A tokens object with reduced size.

See also

Examples

toks <- tokens(data_corpus_inaugural)

# keep only words occurring >= 10 times and in >= 2 documents
tokens_trim(toks, min_termfreq = 10, min_docfreq = 2, padding = TRUE)
#> Tokens consisting of 60 documents and 4 docvars.
#> 1789-Washington :
#>  [1] ""       "of"     "the"    "Senate" "and"    "of"     "the"    ""      
#>  [9] "of"     ""       ":"      ""      
#> [ ... and 1,525 more ]
#> 
#> 1793-Washington :
#>  [1] "Fellow"   "citizens" ","        "I"        "am"       "again"   
#>  [7] "called"   "upon"     "by"       "the"      "voice"    "of"      
#> [ ... and 135 more ]
#> 
#> 1797-Adams :
#>  [1] "When"  "it"    "was"   "first" ""      ","     "in"    "early" "times"
#> [10] ","     "that"  "no"   
#> [ ... and 2,565 more ]
#> 
#> 1801-Jefferson :
#>  [1] ""       "and"    "Fellow" ""       ":"      ""       "upon"   "to"    
#>  [9] ""       "the"    "duties" "of"    
#> [ ... and 1,911 more ]
#> 
#> 1805-Jefferson :
#>  [1] ""             ","            "fellow"       "citizens"     ","           
#>  [6] "to"           "that"         ""             "which"        "the"         
#> [11] "Constitution" "requires"    
#> [ ... and 2,368 more ]
#> 
#> 1809-Madison :
#>  [1] ""          "to"        ""          "from"      "examples"  "of"       
#>  [7] "the"       "most"      ""          "authority" ","         "I"        
#> [ ... and 1,249 more ]
#> 
#> [ reached max_ndoc ... 54 more documents ]

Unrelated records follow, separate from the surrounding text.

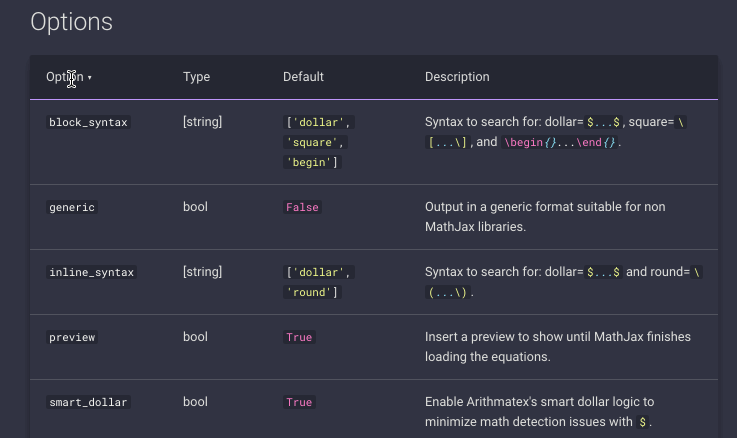Screen dimensions: 737x438
Task: Click the [string] type of inline_syntax
Action: pyautogui.click(x=203, y=272)
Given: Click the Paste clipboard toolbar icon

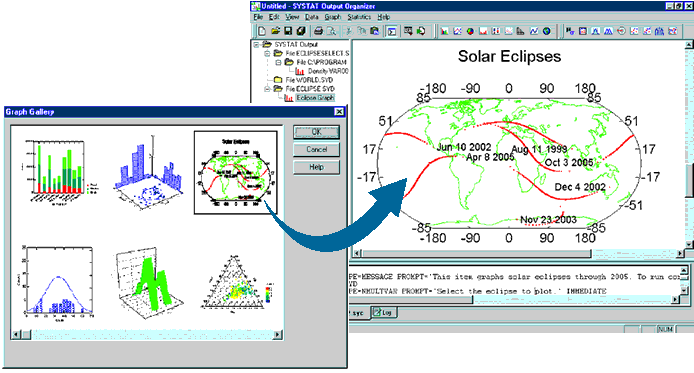Looking at the screenshot, I should [x=375, y=31].
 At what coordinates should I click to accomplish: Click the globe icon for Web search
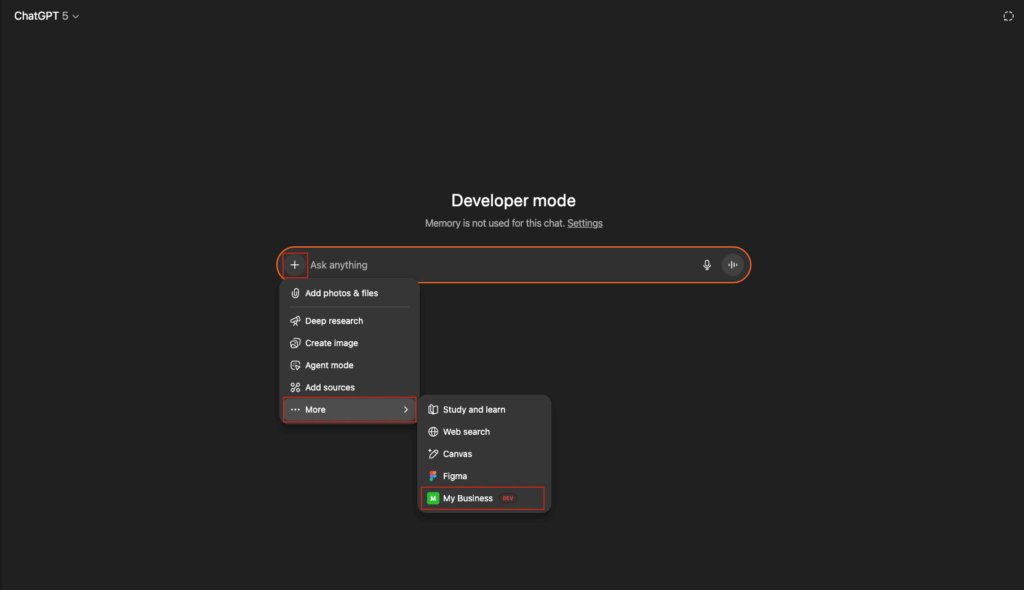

# keep only words occurring >= 10 times and no more than 90% of the documents
tokens_trim(toks, min_termfreq = 10, max_docfreq = 0.9, docfreq_type = "prop",
            padding = TRUE)
#> Tokens consisting of 60 documents and 4 docvars.
#> 1789-Washington :
#>  [1] ""       ""       ""       "Senate" ""       ""       ""       ""      
#>  [9] ""       ""       ":"      ""      
#> [ ... and 1,525 more ]
#> 
#> 1793-Washington :
#>  [1] "Fellow"   "citizens" ""         ""         "am"       "again"   
#>  [7] "called"   "upon"     ""         ""         "voice"    ""        
#> [ ... and 135 more ]
#> 
#> 1797-Adams :
#>  [1] "When"  ""      "was"   "first" ""      ""      ""      "early" "times"
#> [10] ""      ""      ""     
#> [ ... and 2,565 more ]
#> 
#> 1801-Jefferson :
#>  [1] ""       ""       "Fellow" ""       ":"      ""       "upon"   ""      
#>  [9] ""       ""       "duties" ""      
#> [ ... and 1,911 more ]
#> 
#> 1805-Jefferson :
#>  [1] ""             ""             "fellow"       "citizens"     ""            
#>  [6] ""             ""             ""             ""             ""            
#> [11] "Constitution" "requires"    
#> [ ... and 2,368 more ]
#> 
#> 1809-Madison :
#>  [1] ""          ""          ""          ""          "examples"  ""         
#>  [7] ""          "most"      ""          "authority" ""          ""         
#> [ ... and 1,249 more ]
#> 
#> [ reached max_ndoc ... 54 more documents ]